- Work instructions: What you give back must match the data below character for character.

- Records for processing:
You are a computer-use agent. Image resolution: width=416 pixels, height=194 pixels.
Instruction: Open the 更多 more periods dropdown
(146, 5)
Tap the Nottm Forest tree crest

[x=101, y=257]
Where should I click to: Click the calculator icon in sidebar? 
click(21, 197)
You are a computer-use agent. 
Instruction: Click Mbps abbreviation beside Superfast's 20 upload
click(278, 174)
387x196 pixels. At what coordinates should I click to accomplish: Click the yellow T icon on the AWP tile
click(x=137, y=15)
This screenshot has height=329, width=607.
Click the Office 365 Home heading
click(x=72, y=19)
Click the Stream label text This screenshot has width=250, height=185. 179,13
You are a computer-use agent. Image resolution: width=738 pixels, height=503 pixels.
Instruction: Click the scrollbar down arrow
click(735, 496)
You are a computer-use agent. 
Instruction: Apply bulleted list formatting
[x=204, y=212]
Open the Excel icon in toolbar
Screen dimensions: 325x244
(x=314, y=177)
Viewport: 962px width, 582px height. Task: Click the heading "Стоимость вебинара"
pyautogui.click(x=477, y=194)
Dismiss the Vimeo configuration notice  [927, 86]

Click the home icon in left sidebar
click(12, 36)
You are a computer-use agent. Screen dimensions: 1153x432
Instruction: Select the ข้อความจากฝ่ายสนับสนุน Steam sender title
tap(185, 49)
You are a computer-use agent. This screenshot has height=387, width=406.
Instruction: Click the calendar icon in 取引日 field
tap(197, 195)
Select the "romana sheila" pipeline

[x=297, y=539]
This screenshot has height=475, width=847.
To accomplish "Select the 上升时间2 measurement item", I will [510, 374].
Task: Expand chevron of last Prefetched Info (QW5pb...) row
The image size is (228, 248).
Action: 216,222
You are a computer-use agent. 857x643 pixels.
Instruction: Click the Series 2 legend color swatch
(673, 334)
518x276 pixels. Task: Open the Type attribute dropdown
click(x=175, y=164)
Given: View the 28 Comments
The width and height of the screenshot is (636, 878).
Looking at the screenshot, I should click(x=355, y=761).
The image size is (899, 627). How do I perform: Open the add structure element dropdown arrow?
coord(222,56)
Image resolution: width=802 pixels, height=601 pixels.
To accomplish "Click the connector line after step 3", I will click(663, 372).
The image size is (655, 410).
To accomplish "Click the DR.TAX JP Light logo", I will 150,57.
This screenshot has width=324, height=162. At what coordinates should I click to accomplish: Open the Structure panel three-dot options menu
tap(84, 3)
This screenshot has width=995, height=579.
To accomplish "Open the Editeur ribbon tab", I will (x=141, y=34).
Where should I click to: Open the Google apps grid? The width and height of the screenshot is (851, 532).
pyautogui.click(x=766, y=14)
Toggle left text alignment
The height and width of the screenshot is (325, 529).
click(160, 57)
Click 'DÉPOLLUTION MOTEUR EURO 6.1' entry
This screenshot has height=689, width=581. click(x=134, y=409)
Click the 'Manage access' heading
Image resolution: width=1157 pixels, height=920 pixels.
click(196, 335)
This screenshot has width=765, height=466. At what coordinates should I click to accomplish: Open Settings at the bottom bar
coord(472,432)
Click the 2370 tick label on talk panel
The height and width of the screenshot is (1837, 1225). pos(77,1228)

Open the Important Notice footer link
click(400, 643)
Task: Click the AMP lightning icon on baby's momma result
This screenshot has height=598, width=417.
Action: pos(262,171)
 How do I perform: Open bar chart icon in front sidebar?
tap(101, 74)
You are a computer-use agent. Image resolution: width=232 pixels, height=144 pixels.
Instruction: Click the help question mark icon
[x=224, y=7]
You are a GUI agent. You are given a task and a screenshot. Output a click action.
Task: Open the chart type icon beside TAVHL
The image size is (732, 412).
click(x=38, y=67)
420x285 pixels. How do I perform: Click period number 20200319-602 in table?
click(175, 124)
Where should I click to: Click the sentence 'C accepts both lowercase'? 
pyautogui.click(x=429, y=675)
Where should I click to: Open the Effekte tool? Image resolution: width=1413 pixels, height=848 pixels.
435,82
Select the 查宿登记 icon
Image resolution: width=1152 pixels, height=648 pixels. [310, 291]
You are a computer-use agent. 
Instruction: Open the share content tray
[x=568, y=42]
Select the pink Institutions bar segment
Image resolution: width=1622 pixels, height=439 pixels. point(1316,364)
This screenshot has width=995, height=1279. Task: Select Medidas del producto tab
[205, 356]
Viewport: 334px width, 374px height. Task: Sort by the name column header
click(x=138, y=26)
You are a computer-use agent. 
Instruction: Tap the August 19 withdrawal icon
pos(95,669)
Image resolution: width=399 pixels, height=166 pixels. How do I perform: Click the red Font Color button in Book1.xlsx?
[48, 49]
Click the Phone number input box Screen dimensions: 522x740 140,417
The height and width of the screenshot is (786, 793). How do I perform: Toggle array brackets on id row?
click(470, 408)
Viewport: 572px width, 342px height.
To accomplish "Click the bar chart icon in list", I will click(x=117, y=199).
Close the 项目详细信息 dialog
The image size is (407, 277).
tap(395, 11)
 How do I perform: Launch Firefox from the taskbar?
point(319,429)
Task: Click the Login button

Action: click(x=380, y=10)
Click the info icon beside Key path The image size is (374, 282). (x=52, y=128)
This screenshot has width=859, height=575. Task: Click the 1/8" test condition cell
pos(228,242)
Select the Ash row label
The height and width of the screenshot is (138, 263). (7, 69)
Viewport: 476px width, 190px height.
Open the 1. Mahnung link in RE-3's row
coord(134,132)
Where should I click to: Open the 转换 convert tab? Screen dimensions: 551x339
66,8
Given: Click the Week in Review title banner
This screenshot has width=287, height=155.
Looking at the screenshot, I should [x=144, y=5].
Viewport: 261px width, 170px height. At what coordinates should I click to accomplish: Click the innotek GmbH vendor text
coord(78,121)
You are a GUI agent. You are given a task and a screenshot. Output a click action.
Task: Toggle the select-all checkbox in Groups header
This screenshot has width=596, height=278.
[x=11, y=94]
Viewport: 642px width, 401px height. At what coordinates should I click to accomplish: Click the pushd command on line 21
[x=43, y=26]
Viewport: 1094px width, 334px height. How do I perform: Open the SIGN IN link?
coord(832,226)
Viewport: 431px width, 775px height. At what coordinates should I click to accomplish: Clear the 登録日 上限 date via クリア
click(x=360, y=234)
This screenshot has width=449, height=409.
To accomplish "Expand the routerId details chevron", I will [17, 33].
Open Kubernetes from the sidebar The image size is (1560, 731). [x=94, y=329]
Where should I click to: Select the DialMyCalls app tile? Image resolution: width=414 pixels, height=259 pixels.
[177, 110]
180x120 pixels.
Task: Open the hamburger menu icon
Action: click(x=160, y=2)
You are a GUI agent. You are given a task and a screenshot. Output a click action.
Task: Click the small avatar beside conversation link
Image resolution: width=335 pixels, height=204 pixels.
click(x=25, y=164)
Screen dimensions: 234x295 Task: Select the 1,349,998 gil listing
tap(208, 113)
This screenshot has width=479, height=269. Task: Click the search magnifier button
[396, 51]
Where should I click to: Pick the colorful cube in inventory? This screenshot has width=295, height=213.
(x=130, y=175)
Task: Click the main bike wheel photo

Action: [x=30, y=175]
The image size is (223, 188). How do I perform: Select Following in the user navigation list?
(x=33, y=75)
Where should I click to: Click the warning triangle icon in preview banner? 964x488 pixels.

- Output of the task:
You are a computer-use agent. Image resolution: width=416 pixels, height=194 pixels.
Instruction: Open the 更多 more periods dropdown
(146, 5)
Tap the Nottm Forest tree crest

[x=101, y=257]
Where should I click to: Click the calculator icon in sidebar? 
click(21, 197)
You are a computer-use agent. 
Instruction: Click Mbps abbreviation beside Superfast's 20 upload
click(278, 174)
387x196 pixels. At what coordinates should I click to accomplish: Click the yellow T icon on the AWP tile
click(x=137, y=15)
This screenshot has height=329, width=607.
Click the Office 365 Home heading
click(x=72, y=19)
Click the Stream label text This screenshot has width=250, height=185. 179,13
You are a computer-use agent. Image resolution: width=738 pixels, height=503 pixels.
Instruction: Click the scrollbar down arrow
click(735, 496)
You are a computer-use agent. 
Instruction: Apply bulleted list formatting
[x=204, y=212]
Open the Excel icon in toolbar
Screen dimensions: 325x244
(x=314, y=177)
Viewport: 962px width, 582px height. Task: Click the heading "Стоимость вебинара"
pyautogui.click(x=477, y=194)
Dismiss the Vimeo configuration notice  [927, 86]

Click the home icon in left sidebar
click(12, 36)
You are a computer-use agent. Screen dimensions: 1153x432
Instruction: Select the ข้อความจากฝ่ายสนับสนุน Steam sender title
tap(185, 49)
You are a computer-use agent. This screenshot has height=387, width=406.
Instruction: Click the calendar icon in 取引日 field
tap(197, 195)
Select the "romana sheila" pipeline

[x=297, y=539]
This screenshot has height=475, width=847.
To accomplish "Select the 上升时间2 measurement item", I will [510, 374].
Task: Expand chevron of last Prefetched Info (QW5pb...) row
The image size is (228, 248).
Action: 216,222
You are a computer-use agent. 857x643 pixels.
Instruction: Click the Series 2 legend color swatch
(673, 334)
518x276 pixels. Task: Open the Type attribute dropdown
click(x=175, y=164)
Given: View the 28 Comments
The width and height of the screenshot is (636, 878).
Looking at the screenshot, I should click(x=355, y=761).
The image size is (899, 627). How do I perform: Open the add structure element dropdown arrow?
coord(222,56)
Image resolution: width=802 pixels, height=601 pixels.
To accomplish "Click the connector line after step 3", I will click(663, 372).
The image size is (655, 410).
To accomplish "Click the DR.TAX JP Light logo", I will 150,57.
This screenshot has width=324, height=162. At what coordinates should I click to accomplish: Open the Structure panel three-dot options menu
tap(84, 3)
This screenshot has width=995, height=579.
To accomplish "Open the Editeur ribbon tab", I will (x=141, y=34).
Where should I click to: Open the Google apps grid? The width and height of the screenshot is (851, 532).
pyautogui.click(x=766, y=14)
Toggle left text alignment
The height and width of the screenshot is (325, 529).
click(160, 57)
Click 'DÉPOLLUTION MOTEUR EURO 6.1' entry
This screenshot has height=689, width=581. click(x=134, y=409)
Click the 'Manage access' heading
Image resolution: width=1157 pixels, height=920 pixels.
click(196, 335)
This screenshot has width=765, height=466. At what coordinates should I click to accomplish: Open Settings at the bottom bar
coord(472,432)
Click the 2370 tick label on talk panel
The height and width of the screenshot is (1837, 1225). pos(77,1228)

Open the Important Notice footer link
click(400, 643)
Task: Click the AMP lightning icon on baby's momma result
This screenshot has height=598, width=417.
Action: pos(262,171)
 How do I perform: Open bar chart icon in front sidebar?
tap(101, 74)
You are a computer-use agent. Image resolution: width=232 pixels, height=144 pixels.
Instruction: Click the help question mark icon
[x=224, y=7]
You are a GUI agent. You are given a task and a screenshot. Output a click action.
Task: Open the chart type icon beside TAVHL
The image size is (732, 412).
click(x=38, y=67)
420x285 pixels. How do I perform: Click period number 20200319-602 in table?
click(175, 124)
Where should I click to: Click the sentence 'C accepts both lowercase'? 
pyautogui.click(x=429, y=675)
Where should I click to: Open the Effekte tool? Image resolution: width=1413 pixels, height=848 pixels.
435,82
Select the 查宿登记 icon
Image resolution: width=1152 pixels, height=648 pixels. [310, 291]
You are a computer-use agent. 
Instruction: Open the share content tray
[x=568, y=42]
Select the pink Institutions bar segment
Image resolution: width=1622 pixels, height=439 pixels. point(1316,364)
This screenshot has width=995, height=1279. Task: Select Medidas del producto tab
[205, 356]
Viewport: 334px width, 374px height. Task: Sort by the name column header
click(x=138, y=26)
You are a computer-use agent. 
Instruction: Tap the August 19 withdrawal icon
pos(95,669)
Image resolution: width=399 pixels, height=166 pixels. How do I perform: Click the red Font Color button in Book1.xlsx?
[48, 49]
Click the Phone number input box Screen dimensions: 522x740 140,417
The height and width of the screenshot is (786, 793). How do I perform: Toggle array brackets on id row?
click(470, 408)
Viewport: 572px width, 342px height.
To accomplish "Click the bar chart icon in list", I will click(x=117, y=199).
Close the 项目详细信息 dialog
The image size is (407, 277).
tap(395, 11)
 How do I perform: Launch Firefox from the taskbar?
point(319,429)
Task: Click the Login button

Action: click(x=380, y=10)
Click the info icon beside Key path The image size is (374, 282). (x=52, y=128)
This screenshot has width=859, height=575. Task: Click the 1/8" test condition cell
pos(228,242)
Select the Ash row label
The height and width of the screenshot is (138, 263). (7, 69)
Viewport: 476px width, 190px height.
Open the 1. Mahnung link in RE-3's row
coord(134,132)
Where should I click to: Open the 转换 convert tab? Screen dimensions: 551x339
66,8
Given: Click the Week in Review title banner
This screenshot has width=287, height=155.
Looking at the screenshot, I should [x=144, y=5].
Viewport: 261px width, 170px height. At what coordinates should I click to accomplish: Click the innotek GmbH vendor text
coord(78,121)
You are a GUI agent. You are given a task and a screenshot. Output a click action.
Task: Toggle the select-all checkbox in Groups header
This screenshot has width=596, height=278.
[x=11, y=94]
Viewport: 642px width, 401px height. At what coordinates should I click to accomplish: Click the pushd command on line 21
[x=43, y=26]
Viewport: 1094px width, 334px height. How do I perform: Open the SIGN IN link?
coord(832,226)
Viewport: 431px width, 775px height. At what coordinates should I click to accomplish: Clear the 登録日 上限 date via クリア
click(x=360, y=234)
This screenshot has width=449, height=409.
To accomplish "Expand the routerId details chevron", I will [17, 33].
Open Kubernetes from the sidebar The image size is (1560, 731). [x=94, y=329]
Where should I click to: Select the DialMyCalls app tile? Image resolution: width=414 pixels, height=259 pixels.
[177, 110]
180x120 pixels.
Task: Open the hamburger menu icon
Action: click(x=160, y=2)
You are a GUI agent. You are given a task and a screenshot. Output a click action.
Task: Click the small avatar beside conversation link
Image resolution: width=335 pixels, height=204 pixels.
click(x=25, y=164)
Screen dimensions: 234x295 Task: Select the 1,349,998 gil listing
tap(208, 113)
This screenshot has width=479, height=269. Task: Click the search magnifier button
[396, 51]
Where should I click to: Pick the colorful cube in inventory? This screenshot has width=295, height=213.
(x=130, y=175)
Task: Click the main bike wheel photo

Action: [x=30, y=175]
The image size is (223, 188). How do I perform: Select Following in the user navigation list?
(x=33, y=75)
Where should I click to: Click the warning triangle icon in preview banner? 964x488 pixels.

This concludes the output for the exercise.